Coding class, which involves the use of computer programming to create computer software apps and websites, will be compulsory for basic schools in the country.
This follows the review of the educational curriculum for which teachers are currently being trained.
She made the announcement at the Open Day event for awardees of the Western Region Girls in Information Communication Technology (ICT) in Accra yesterday.
It aimed at encouraging and empowering girls and young women to consider studies and careers in the growing field of ICT, to enable both girls and technology companies to reap the benefits of greater female participation in the ICT sector.
This year’s programme provides mentorship for 60 pupils who were selected among 600 others from various metropolitan, municipal and district assemblies in the Western Region.
While in Accra, the girls will be given the opportunity to meet female IT professionals at their places of work that is MTN, Vodafone, Airtel-Tigo, American Tower Company (ATC) and National Information Technology Agency (NITA)
Speaking to the Daily Graphic, Mrs Owusu Ekuful said as part of the introduction of the new curriculum training, teachers were currently being trained on how to teach ICT and coding.
She said the introduction of students to ICT only at the secondary level was not enough and that there was the need to include students at the basic level as well to make it common for all students to study.
Mrs Owusu Ekuful said the Ministry of Communications was working with the Ministry of Education to also ensure that the requisite backbone infrastructure was put in place to support the training of the pupils.
>Connecting rural schools
In the absence of computer laboratories in most schools in rural communities, the minister said, coding classes would be held at community information centres.
She was, however, quick to add that the ministry, through the Ghana Investment Fund for Electronic Communications, was sending connectivity to basic schools.
She said on August 26, 2019, the government would roll out a Wi-Fi programme that Blue Skies, a fruit processing company, had completed at Aburi. The project would be on a pilot basis for others and that it would be replicated across the country.

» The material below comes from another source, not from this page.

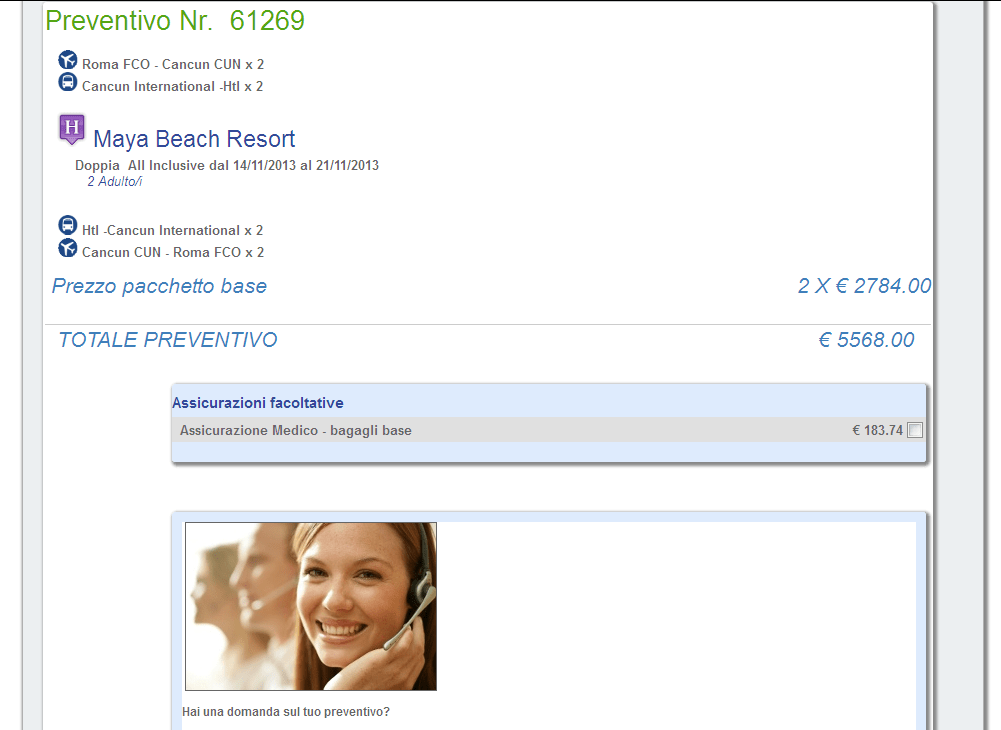The height and width of the screenshot is (730, 1001).
Task: Click the Cancun International -Htl transfer text
Action: pos(172,86)
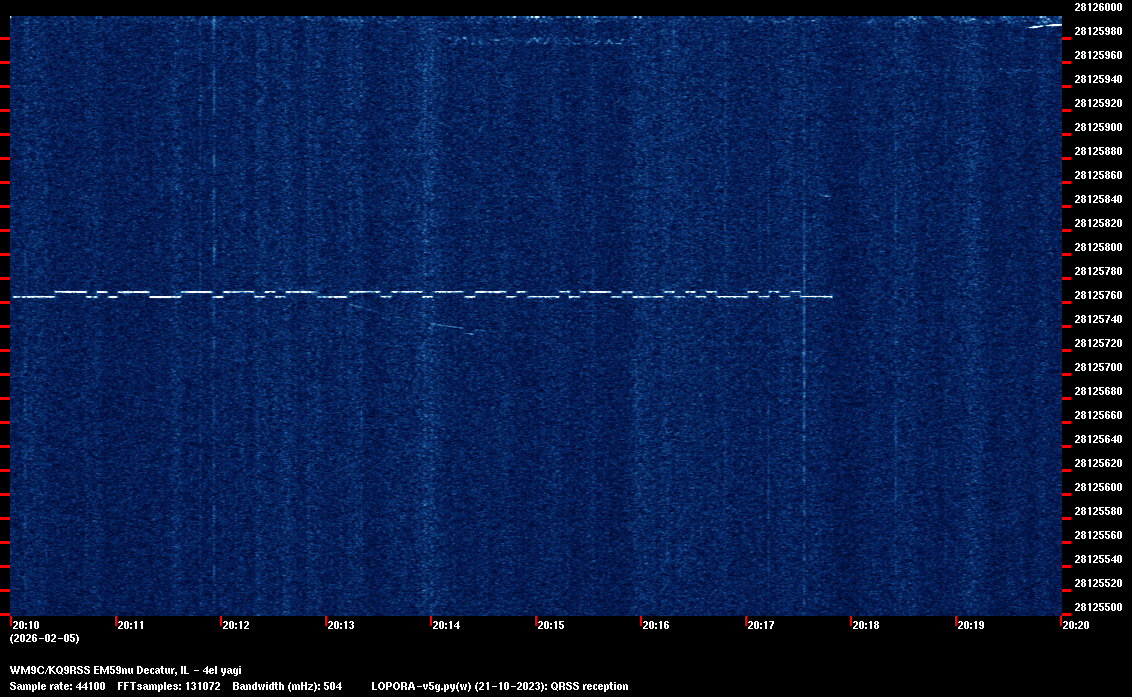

A representative from the National Security Centre, Mr Samuel Anning, stated that while the centre was excited about the programme and the prospects ICT held for young people, it was also concerned about the inherent dangers for them.
Representatives of sponsors of the programme— MTN Ghana, Vodafone, Airtel-Tigo, American Towers Company and NITA urged the beneficiaries to take advantage of the opportunity presented to them to develop expertise in ICT which was the future of Ghana’s economy.
Some of the beneficiaries, who spoke about their ICT learning experience, said they were able to create websites and to develop some computer gaming programmes.